Eureka Times Standard

Berg reports to board on health care

Sara Watson Arthurs/The Times-Standard

Article Launched: 10/11/2006 04:21:01 AM PDT

EUREKA -- The good news this session in the Legislature started with an on-time budget, Assemblywoman Patty Berg told the Humboldt County Board of Supervisors Tuesday.

Berg gave a report on recent legislation, including budget highlights and health care legislation.

She said she plans to bring back the California Compassionate Choices Act, which failed in committee as Assembly Bill 651 this year. The bill would allow terminally ill Californians to request a prescription for lethal medication. Berg called its failure by one vote “nothing short of a heartbreaker.”

She said her disaster relief bill, Assembly Bill 1798, provides property tax relief to residents whose homes were made uninhabitable by the New Year's Eve storm, as well as relief to the county for losses incurred by properties that fell off the tax rolls.

Berg also mentioned her master plan for aging, which looks at the imminent increase in elderly Californians as the Baby Boomers reach their 60s.

”We can either get ready, or we can get swamped,” Berg said.

She said she voted against Assembly Bill 2987, “the cable bill.” Gov. Arnold Schwarzenegger signed this bill, which will create a new statewide franchise for cable and video service providers, eliminating the current city-by-city local franchise. Berg said the bill didn't address the concerns of local governments.

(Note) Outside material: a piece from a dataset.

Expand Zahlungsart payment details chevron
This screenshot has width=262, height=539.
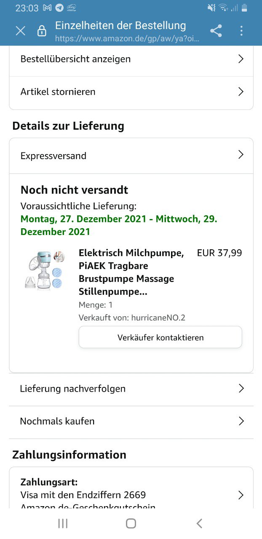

Berg noted that Schwarzenegger signed Assembly Bill 1634, which reimburses counties for the 2005 special election, but vetoed Senate Bill 1225, which would have allowed counties to impose additional surcharges for abandoned cars.

In addition, Schwarzenegger vetoed Senate Bill 840, which would have created a single-payer health insurance system in California, Berg said.

”Believe me, this issue is not going to go away,” Berg said.

The supervisors also heard a report from Allan Katz, executive director of the Community Health Alliance of Humboldt-Del Norte, and Humboldt County Health Officer Dr. Ann Lindsay on health care in the community.

Katz said the endeavor grew out of the financial crisis St. Joseph Hospital announced in February.

But he said creating a strong health care system must involve everyone from across that system. A strong physician community is necessarily for strong hospitals, and vice versa, he said. Meanwhile, if employers are finding it harder to provide health insurance for employees, that creates additional stress on everyone, he said.

”You can't fix one part of the system and ignore the rest,” he said.

A community forum on local health care is scheduled for Oct. 25 at 5:30 p.m. at the Humboldt Area Foundation, Lindsay said.